Berlin - Bei den Demonstrationen der Gegner der Corona-Politik hat die Polizei in Berlin am Wochenende 576 Menschen vorübergehend festgenommen, um ihre Personalien festzustellen. Insgesamt wurden 544 Ermittlungsverfahren eingeleitet, wie am Montag mitgeteilt wurde. Dabei ging es oft nur um Ordnungswidrigkeiten wie der Teilnahme an einer verbotenen Versammlung, aber auch um Straftaten wie versuchte Gefangenenbefreiung, Landfriedensbruch und tätliche Angriffe auf Polizisten. 17 Polizisten wurden verletzt, die meisten davon leicht.

Innensenator Andreas Geisel (SPD) lobte die Polizeieinsätze: „Die Polizei war taktisch sehr, sehr gut aufgestellt“, sagte Geisel am Montag im Innenausschuss des Abgeordnetenhauses. Sie habe die Versammlungsfreiheit „in ganz hervorragender Weise“ geschützt.

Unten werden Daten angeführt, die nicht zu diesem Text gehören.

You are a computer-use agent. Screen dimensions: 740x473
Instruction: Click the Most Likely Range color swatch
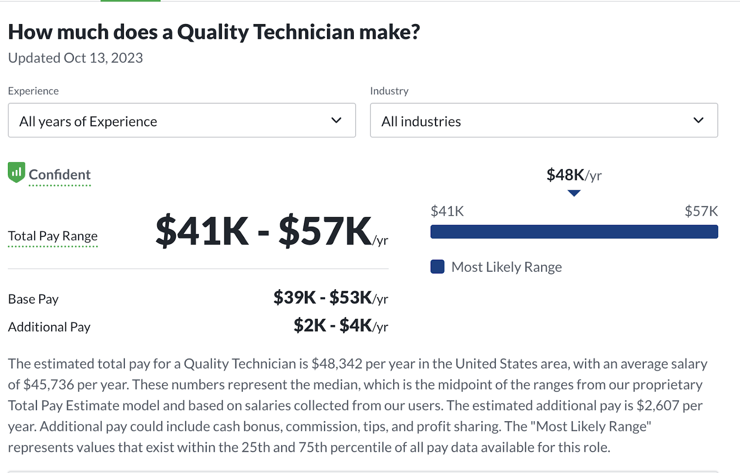point(438,267)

Trotz Verbote: 5000 Demonstranten ziehen durch Berlin

Viele Tausend Menschen hatten am Samstag und Sonntag trotz Verboten in Berlin gegen die deutsche Corona-Politik demonstriert. Sie liefen in mehreren Aufzügen mit bis zu 5000 Teilnehmern vor allem durch Friedrichshain, Prenzlauer Berg, Mitte und Tiergarten und lieferten sich dabei immer wieder ein Katz-und-Maus-Spiel mit der Polizei. Es gab Angriffe auf Polizisten und vergebliche Versuche, durch Absperrungen in das Regierungsviertel durchzubrechen. Die Polizisten setzten Reizgas ein.

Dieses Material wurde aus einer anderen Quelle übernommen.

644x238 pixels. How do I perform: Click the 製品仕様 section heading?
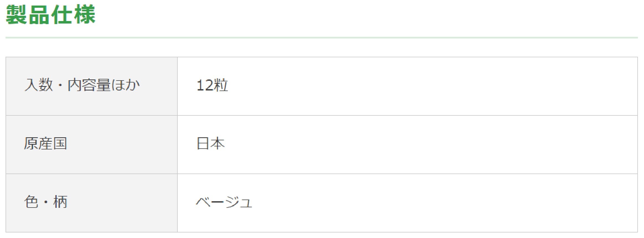coord(51,15)

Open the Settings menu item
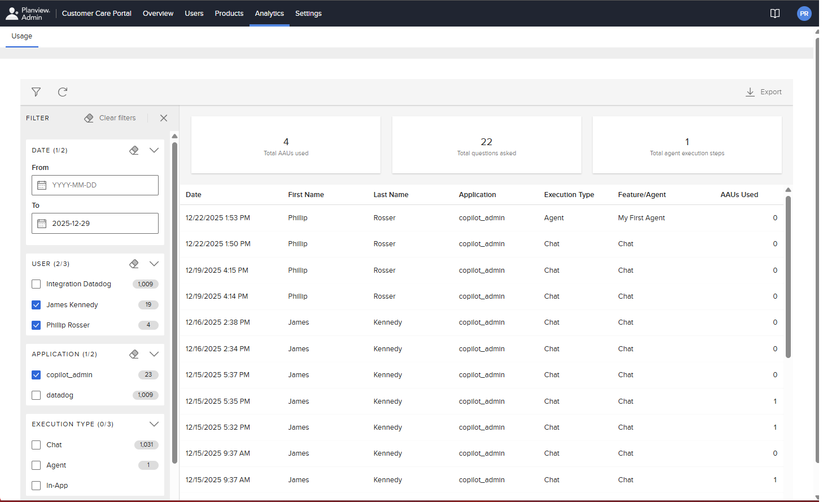tap(308, 13)
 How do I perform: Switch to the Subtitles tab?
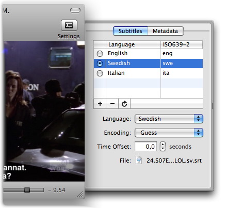pyautogui.click(x=131, y=31)
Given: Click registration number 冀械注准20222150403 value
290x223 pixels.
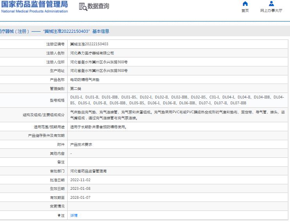Looking at the screenshot, I should (89, 44).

Allerdings verhielten sich offenbar nicht alle Polizisten korrekt. Die Polizei twitterte, ein Berliner Polizist habe „einen Kniestoß gegen den Kopf eines Festgenommenen ausgeführt“. Im Landeskriminalamt würden jetzt für Amtsdelikte zuständige Beamte ermitteln: „Dienstrechtliche Konsequenzen knüpfen daran an.“ Laut Geisel waren 2400 Polizisten im Einsatz, darunter 739 Polizisten aus anderen Bundesländern und von der Bundespolizei.

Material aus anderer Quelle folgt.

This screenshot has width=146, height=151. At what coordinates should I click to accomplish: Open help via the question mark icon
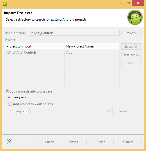click(9, 141)
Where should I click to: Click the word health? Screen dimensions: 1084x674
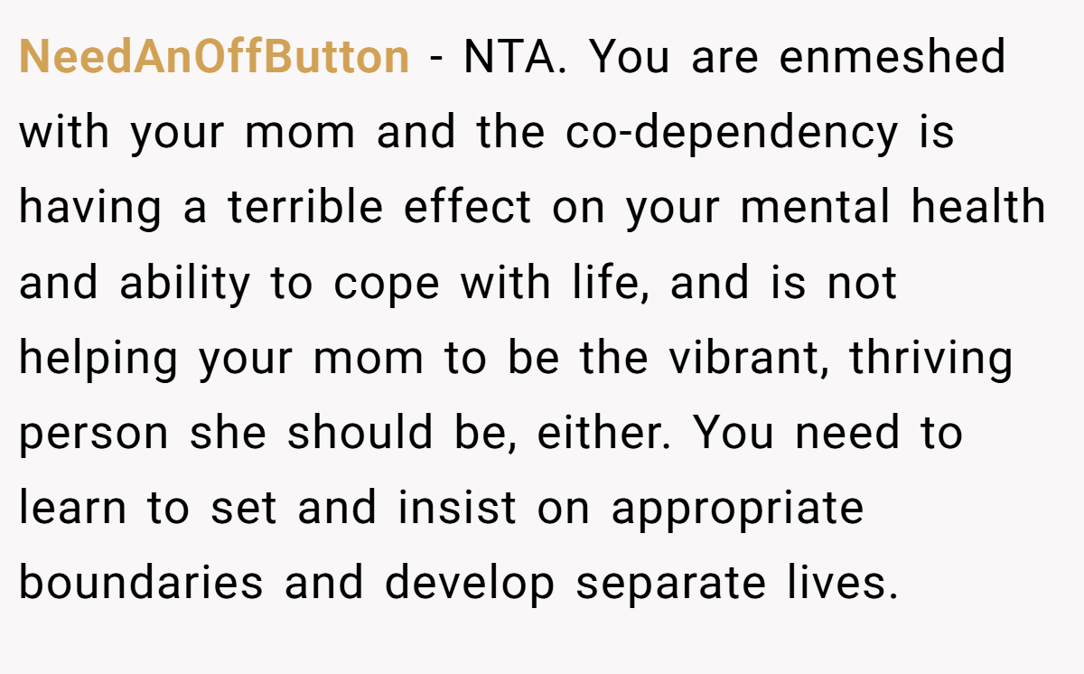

„Zug der Liebe“ wegen Corona-Verstößen von der Polizei aufgelöst 

Insgesamt habe es fast 120 Demonstrationen aller Richtungen gegeben, sagte Geisel. Neben den sogenannten „Querdenkern“ gab es den „Zug der Liebe“ mit Techno-Musik und Tanz und 8000 Teilnehmern und einem vorzeitigen Ende wegen zu wenig Corona-Masken und Abständen. Außerdem Demonstrationen von Motorradfahrern und zu Afghanistan.

Am Samstag wurden von der Polizei 119 Menschen festgenommen, es gab 63 Ermittlungen wegen Ordnungswidrigkeiten und 47 wegen Straftaten. Sonntag waren es 457 sogenannte Freiheitsentziehungen und 434 Ermittlungsverfahren.